Joseph Yam, head of the territory's monetary authority, said the euro's weighting in the reserves would rise to 15 per cent from 10 per cent because of worries about the US balance of payments deficit and stretched equity values on Wall Street.
"I'm afraid more and more people are focusing on the vulnerability of the US market and will start moving out," Mr Yam said in an interview with the Financial Times.
The disclosure came as the euro, which last week dipped below parity with the US dollar, staged a rally of more than two cents on Monday to close in Europe at $1.023. Traders who had sold the currency were forced to buy it back to cover their positions after an unexpectedly strong 3.2 per cent month-on-month rise in German manufacturing orders in October.

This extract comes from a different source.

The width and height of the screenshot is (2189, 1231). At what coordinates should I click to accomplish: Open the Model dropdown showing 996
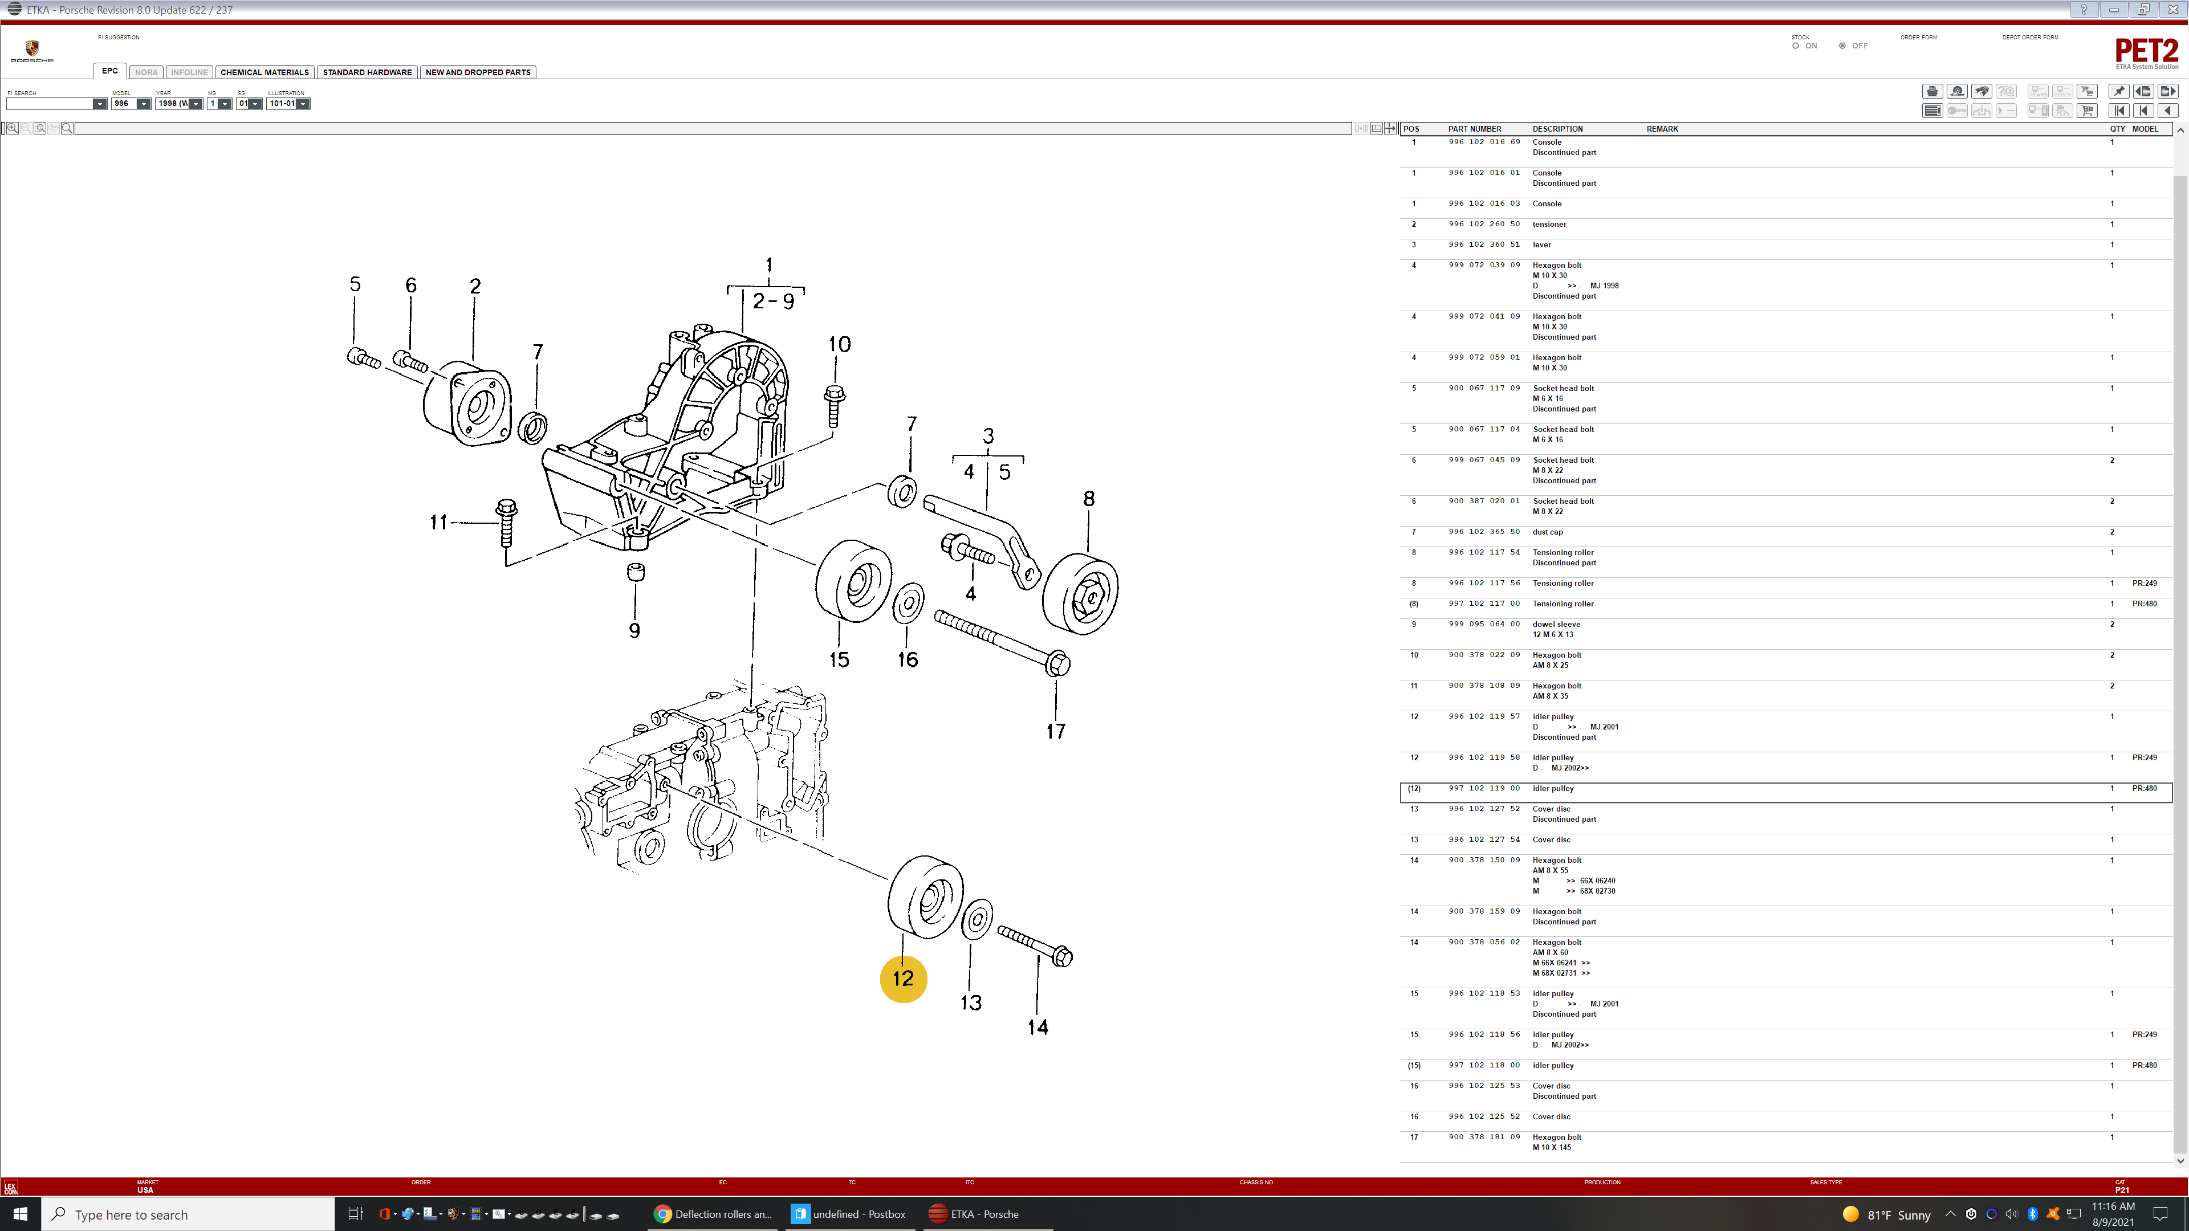tap(144, 104)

Economists said there might be more encouraging figures from Europe today when Germany releases unemployment data for November and gross domestic product for the third quarter. Hong Kong's move contrasts with previous reluctance by central banks to hold the euro in their reserves.
Mr Yam said some of the HKMA's reservations had eased. "I'm less concerned about the liquidity of the euro market than I was at the beginning of the year." He was also unperturbed by Germany's rescue of the Holzmann construction group, which was seen as too interventionist by some dealers.
Financial markets will closely watch today's opening session of a congress of Germany's ruling Social Democrats to see if Chancellor Gerhard Schröder comes under more pressure from the party's left wing to pursue less market-oriented policies.
"I don't think there's any change in the underlying policies of the EU," Mr Yam said. Hong Kong's shift would simply restore the weighting of the euro in the reserves to neutral.
It would only affect the portion equivalent to some $30bn of reserves which the authority manages directly, implying total purchases of around $1.5bn of euros. Outside investment advisers, who manage a further $30bn in reserves on a discretionary basis for Hong Kong, remained underweight in euros, while Hong Kong also has to set aside an additional portion of its total $90bn in reserves in dollars as backing for its currency.
Mr Yam said Asia was looking at ways of monetary collaboration that would help protect smaller open economies like that of Hong Kong from unwanted currency flows. But the prospect of monetary union was a "political non-starter".
Instead, one way of dealing with the problem would be to denominate more financial market transactions, such as trading of mainland Chinese shares in Hong Kong, in US dollars or other currencies, he suggested.
This would shield smaller currencies but it would also require more investment in market infrastructure such as settlement systems. Mr Yam added that the Asian economic crisis had convinced him there was "no alternative" to Hong Kong's currency peg. "If anything it has strengthened our resolve."